### Excerpt provided
"""

Not sure why the internal helper needs to be wrapped in a config option?
Perhaps it makes more sense to define CONFIG_CACHESTAT_SYSCALL and just
wrap the syscall bits with that..?

I would also think it might make things simpler to split out all the
syscall bits into a separate patch from filemap_cachestat().

> +	XA_STATE(xas, &mapping->i_pages, first_index);
> +	struct folio *folio;
> +
> +	rcu_read_lock();
> +	xas_for_each(&xas, folio, last_index) {
> +		unsigned long nr_pages;
> +		pgoff_t folio_first_index, folio_last_index;
> +
> +		if (xas_retry(&xas, folio))
> +			continue;
> +
> +		nr_pages = folio_nr_pages(folio);
> +		folio_first_index = folio_pgoff(folio);
> +		folio_last_index = folio_first_index + nr_pages - 1;
> +
> +		/* Folios might straddle the range boundaries, only count covered subpages */
> +		if (folio_first_index < first_index)
> +			nr_pages -= first_index - folio_first_index;
> +
> +		if (folio_last_index > last_index)
> +			nr_pages -= folio_last_index - last_index;
> +
> +		if (xa_is_value(folio)) {
> +			/* page is evicted */
> +			void *shadow = (void *)folio;
> +			bool workingset; /* not used */
> +
> +			cs->nr_evicted += nr_pages;
> +
> +#ifdef CONFIG_SWAP /* implies CONFIG_MMU */
> +			if (shmem_mapping(mapping)) {
> +				/* shmem file - in swap cache */
> +				swp_entry_t swp = radix_to_swp_entry(folio);
> +
> +				shadow = get_shadow_from_swap_cache(swp);
> +			}
> +#endif
> +			if (workingset_test_recent(shadow, true, &workingset))
> +				cs->nr_recently_evicted += nr_pages;
> +
> +			continue;
> +		}
> +
> +		/* page is in cache */
> +		cs->nr_cache += nr_pages;
> +
> +		if (folio_test_dirty(folio))
> +			cs->nr_dirty += nr_pages;
> +
> +		if (folio_test_writeback(folio))
> +			cs->nr_writeback += nr_pages;

I'm not sure this is an issue right now (or if it will ever be for your
use cases), but from a filesystem perspective it is possible to have
large or variable sized folios in cache. At the moment I think the fs
(or XFS+iomap at least) manages dirty/writeback state at folio
granularity, but that may change in the near future if/when iomap
sub-page dirty tracking comes along. I suspect that means it may become
possible to have a large folio of some N number of pages where only a
subset of those pages are actually in dirty/writeback state, and thus
introduces some inaccuracy here because this assumes that folio state
applies to folio_nr_pages() worth of pages. Just something to be aware
of..

"""

### Data records
"""

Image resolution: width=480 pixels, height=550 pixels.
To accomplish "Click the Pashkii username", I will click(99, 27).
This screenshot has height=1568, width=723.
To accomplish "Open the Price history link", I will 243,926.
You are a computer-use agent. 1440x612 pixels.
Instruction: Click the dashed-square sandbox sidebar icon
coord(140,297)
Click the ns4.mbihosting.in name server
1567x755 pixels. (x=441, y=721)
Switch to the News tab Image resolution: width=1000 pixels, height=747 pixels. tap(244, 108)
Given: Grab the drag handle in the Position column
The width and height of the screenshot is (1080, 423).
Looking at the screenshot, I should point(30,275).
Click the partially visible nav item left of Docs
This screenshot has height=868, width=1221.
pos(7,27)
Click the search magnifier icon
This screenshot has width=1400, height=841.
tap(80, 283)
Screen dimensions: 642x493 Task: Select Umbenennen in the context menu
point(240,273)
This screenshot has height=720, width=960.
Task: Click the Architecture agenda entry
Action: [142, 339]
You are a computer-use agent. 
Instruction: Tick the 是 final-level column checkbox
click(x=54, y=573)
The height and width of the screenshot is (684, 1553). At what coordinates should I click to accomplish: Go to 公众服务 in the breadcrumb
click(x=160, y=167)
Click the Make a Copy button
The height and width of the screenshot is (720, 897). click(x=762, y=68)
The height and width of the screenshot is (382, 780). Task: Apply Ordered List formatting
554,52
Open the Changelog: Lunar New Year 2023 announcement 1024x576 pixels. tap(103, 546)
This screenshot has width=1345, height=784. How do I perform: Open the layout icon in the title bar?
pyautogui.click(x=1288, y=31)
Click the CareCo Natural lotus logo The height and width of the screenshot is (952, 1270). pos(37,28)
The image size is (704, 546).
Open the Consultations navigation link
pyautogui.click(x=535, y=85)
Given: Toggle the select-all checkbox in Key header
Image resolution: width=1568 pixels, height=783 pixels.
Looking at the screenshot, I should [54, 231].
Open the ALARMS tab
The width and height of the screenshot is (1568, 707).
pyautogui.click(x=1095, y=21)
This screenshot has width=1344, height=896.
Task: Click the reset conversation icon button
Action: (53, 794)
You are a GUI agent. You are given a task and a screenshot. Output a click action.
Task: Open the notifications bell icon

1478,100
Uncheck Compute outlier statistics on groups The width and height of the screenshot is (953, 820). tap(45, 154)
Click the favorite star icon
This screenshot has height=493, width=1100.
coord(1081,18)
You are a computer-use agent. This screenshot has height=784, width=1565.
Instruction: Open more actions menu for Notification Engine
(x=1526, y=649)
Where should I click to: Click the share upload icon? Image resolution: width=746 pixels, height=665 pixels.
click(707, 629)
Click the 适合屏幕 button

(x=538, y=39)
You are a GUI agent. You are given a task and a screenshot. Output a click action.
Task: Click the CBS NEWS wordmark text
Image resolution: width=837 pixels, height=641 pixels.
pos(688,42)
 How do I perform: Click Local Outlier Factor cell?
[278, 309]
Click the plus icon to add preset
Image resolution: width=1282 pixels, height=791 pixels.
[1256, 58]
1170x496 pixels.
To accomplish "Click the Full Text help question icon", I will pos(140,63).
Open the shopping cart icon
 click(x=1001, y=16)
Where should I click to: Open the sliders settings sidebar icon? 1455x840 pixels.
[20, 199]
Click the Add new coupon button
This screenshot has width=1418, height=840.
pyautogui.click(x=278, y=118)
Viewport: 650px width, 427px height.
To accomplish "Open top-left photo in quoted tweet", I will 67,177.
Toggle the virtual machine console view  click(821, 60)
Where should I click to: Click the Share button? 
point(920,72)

"""

### Exercises to complete
a - In the review of the filemap_cachestat() patch, what config option does the reviewer suggest defining to wrap the syscall bits?
b - Carry on the review of the filemap_cachestat() patch, starting after its last sentence.

### Results
a - CONFIG_CACHESTAT_SYSCALL

b -
Brian
 
> +	}
> +	rcu_read_unlock();
> +}
> +EXPORT_SYMBOL(filemap_cachestat);
> +
> +/*
> + * The cachestat(5) system call.
> + *
> + * cachestat() returns the page cache statistics of a file in the
> + * bytes specified by `off` and `len`: number of cached pages,
> + * number of dirty pages, number of pages marked for writeback,
> + * number of (recently) evicted pages.
> + *
> + * `off` and `len` must be non-negative integers. If `len` > 0,
> + * the queried range is [`off`, `off` + `len`]. If `len` == 0,
> + * we will query in the range from `off` to the end of the file.
> + *
> + * `cstat_size` allows users to obtain partial results. The syscall
> + * will copy the first `csstat_size` bytes to the specified userspace
> + * memory. It also makes the cachestat struct extensible - new fields
> + * can be added in the future without breaking existing usage.
> + * `cstat_size` must be a non-negative value that is no larger than
> + * the current size of the cachestat struct.
> + *
> + * The `flags` argument is unused for now, but is included for future
> + * extensibility. User should pass 0 (i.e no flag specified).
> + *
> + * Because the status of a page can change after cachestat() checks it
> + * but before it returns to the application, the returned values may
> + * contain stale information.
> + *
> + * return values:
> + *  zero    - success
> + *  -EFAULT - cstat points to an illegal address
> + *  -EINVAL - invalid arguments
> + *  -EBADF	- invalid file descriptor
> + */
> +SYSCALL_DEFINE6(cachestat, unsigned int, fd, off_t, off, size_t, len,
> +		size_t, cstat_size, struct cachestat __user *, cstat,
> +		unsigned int, flags)
> +{
> +	struct fd f = fdget(fd);
> +	struct address_space *mapping;
> +	struct cachestat cs;
> +	pgoff_t first_index = off >> PAGE_SHIFT;
> +	pgoff_t last_index =
> +		len == 0 ? ULONG_MAX : (off + len - 1) >> PAGE_SHIFT;
> +
> +	if (off < 0 || cstat_size > sizeof(struct cachestat) || flags != 0)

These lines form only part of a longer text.